Bar Charts#

The picture is a model of reality.

—Ludwig Wittgenstein

In this lab, you will get familiar with the statistical plotting features of Python using a dataset we have already seen. We will explore the association between two categorical variables and determine if a relationship exists.

Instructions#

  1. Download the .csv dataset in the Datasets section and place it in the Linux Files folder on your ChromeBook’s file system where you save your .py scripts.

  2. Create a Python .py script named NAME_project_one.py in your Linux Files folder on your file system. You can do this by opening an IDLE session, creating a new file and then saving it. Replace NAME with your name.

  3. Create a docstring at the very top of the script file.
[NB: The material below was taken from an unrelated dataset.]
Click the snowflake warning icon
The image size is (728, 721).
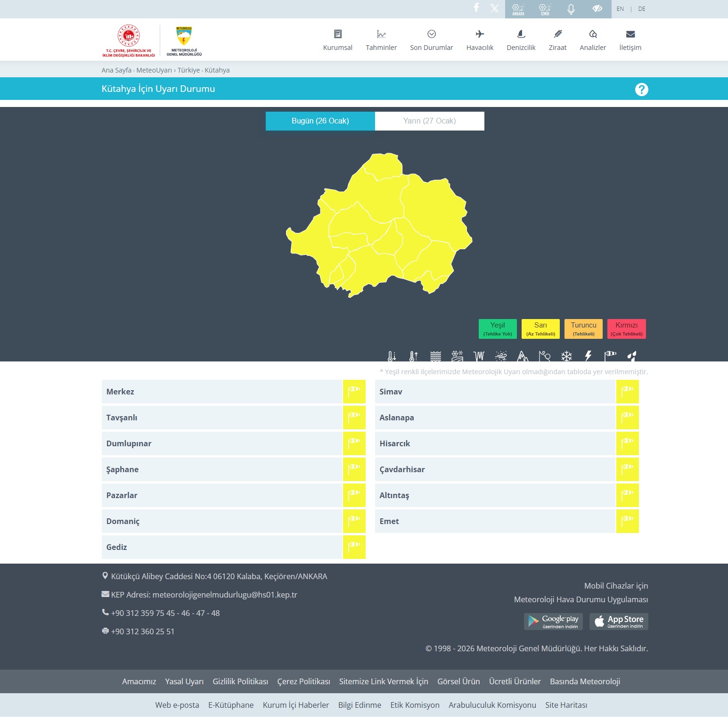(566, 356)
Keep all written answers in this area of the script.

  4. Read the Prerequisites section. (We will do this part in class!)

  5. Read the Background section.

  6. Read the Loading Data section. (We will do this part in class!)

  7. Read the Bar Charts section. Download the script files in that section onto your ChromeBook. Read through them carefully and execute them on your computer.

  8. Read the Set Operations section.

  9. Load in the data from the .csv file using the technique outlined in the Loading Data section. (We will do this part in class!)

  10. Perform all exercises and answer all questions in the Project section. Label your script with comments as indicated in the Project section.

  11. Keep in mind, there is a section dedicated to Plots underneath the References > Python > Plotting on the left-hand menu of the site.

  12. When you are done, zip your script and your csv file into a file named NAME_project_one.zip

  13. Upload the zip file to the Google Classroom Project One Assignment.

Prerequisites#

Note

We will do this in class together.

We installed Python in our first project and got familiar with some of its basic functionality, in particular list variables and the operations that can be performed on them, skills that will be helpful in completing this project.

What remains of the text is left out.